1. Field of the Invention
This invention relates to coating compositions and methods for treating reinforcement fibers. The invention includes preparing the coating compositions, applying the coating compositions to form treated reinforcement fibers and, employing the treated reinforcement fibers in asphalt and portland cement concrete materials. The treated reinforcement fibers provide advantages as compared to non-treated reinforcement fibers including, but not limited to, improved adhesion between the treated reinforcement fibers and, between the treated reinforcement fibers and asphalt and portland cement concrete.
2. Background of the Invention
Reinforcement components, such as fibers, are generally known in the art. Further, addition of these reinforcement components to building materials, such as concrete, including asphalt and portland cement concrete and the like, is known to add strength, toughness, and durability to improve the integrity of the material properties of the concrete. For example, a reinforcement component is typically added to concrete to reduce the effect of two main structural deficiencies: 1) low tensile strength and 2) low strain at fracture. The tensile strength of concrete is relatively low because concrete, when formed, normally contains numerous micro-cracks. It is the rapid propagation of these micro-cracks under applied stress that is responsible for the low tensile strength of the material.
Known reinforcement components include, for example, various gauges of wire mesh or reinforcement fibers, such as, asbestos fibers, glass fibers, steel fibers, mineral fibers, natural fibers, synthetic fibers (such as polymer and aramid fibers), and cellulose fibers. Some reinforcement fibers are better suited for particular applications than others. There are disadvantages associated with these known reinforcement components. For example, they generally do not exhibit good adhesion to concrete. Exposure of these reinforcement components to various environmental conditions, such as alkaline media, can cause the reinforcement components to degrade. Some advances have been made in the area of reinforcement components to provide improved adhesion. For example, additive solutions can be added to fiber/concrete mixtures to improve adhesion. However, even with the additive solutions, reinforcement fibers still have disadvantages that weaken or, otherwise, limit their effectiveness.
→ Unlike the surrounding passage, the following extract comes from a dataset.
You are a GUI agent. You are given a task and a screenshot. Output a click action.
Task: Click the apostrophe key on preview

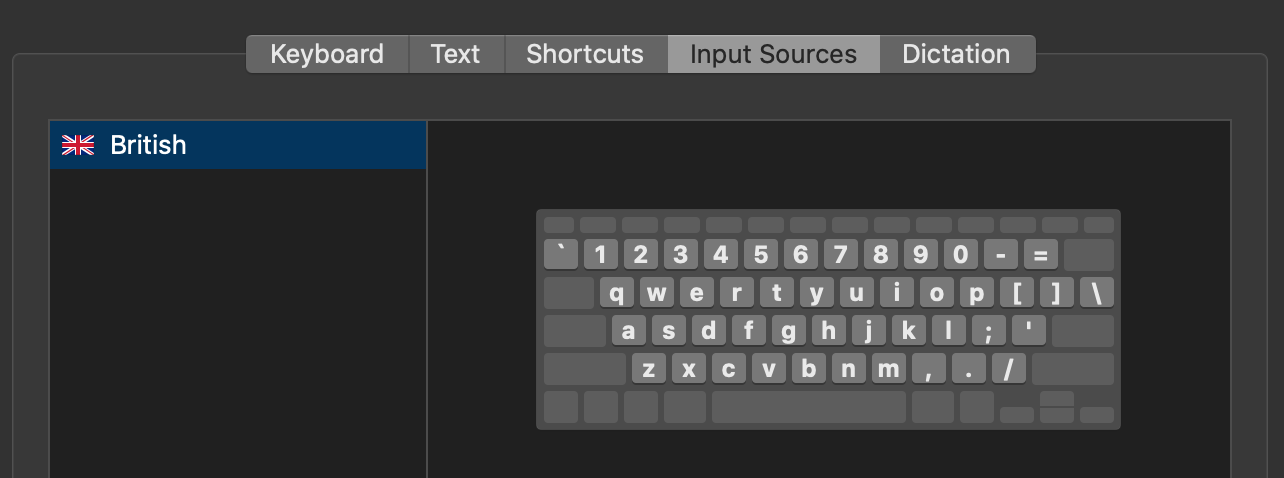1028,331
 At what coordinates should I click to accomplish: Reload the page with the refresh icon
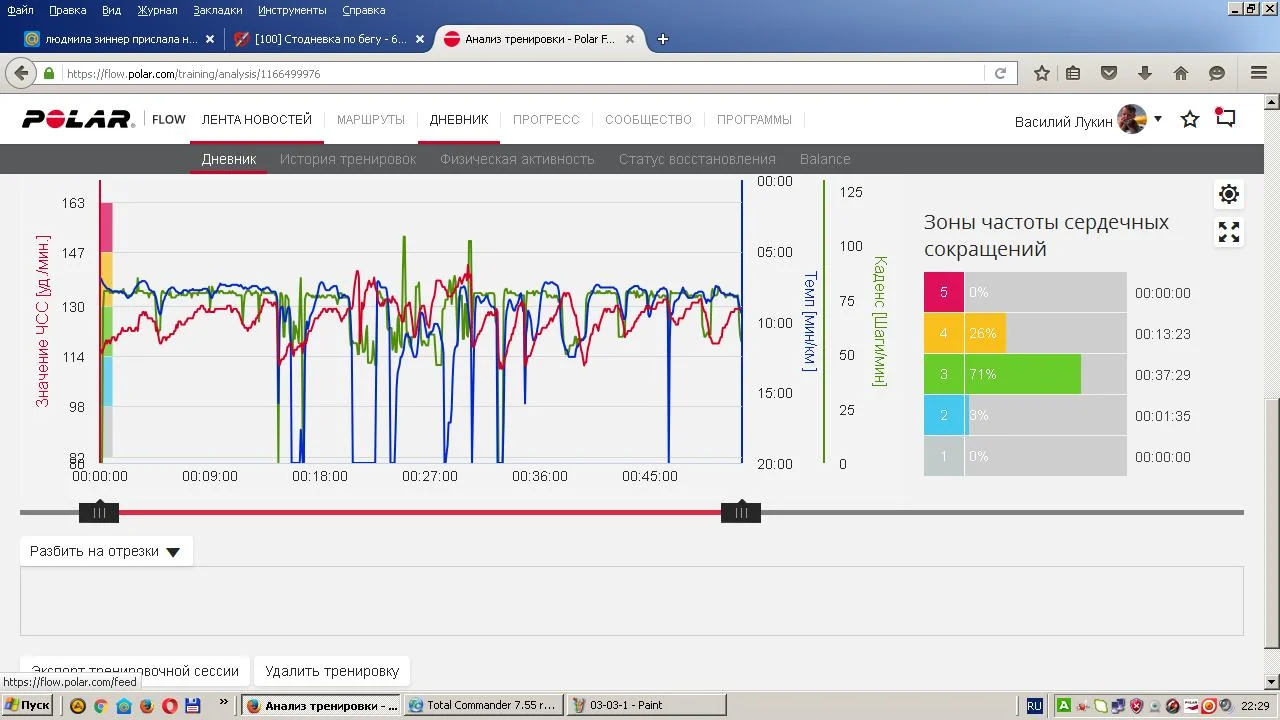click(x=999, y=73)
Furthermore, it is generally known that surface properties of shaped articles such as polymeric films and fibers can be modified by a graft polymerization process. In this process, the article is treated with a free radical generating agent, such as organic peroxide or high energy radiation and then, contacted with an ethylenically unsaturated monomeric material under conditions wherein the monomer or graft polymer chain is covalently bonded to the substrate of the article.
There are, however, disadvantages associated with conventional graft polymerization processes. For example, films formed by these processes can be prone to delamination under certain conditions. In order to improve the integrity of a film deposited on a surface of a substrate, the substrate may be treated to grow a polymer coating using a chemical grafting process. The resulting coating is covalently bonded to the substrate and is resistant to delamination. Chemical grafting involves the activation of the substrate. The substrate is activated which causes chains of monomers linked by carbon-carbon bonds to grow on the substrate. The growth has been characterized as “whiskers”. These whiskers can impart desirable properties to the substrate without imparting negative properties to the substrate.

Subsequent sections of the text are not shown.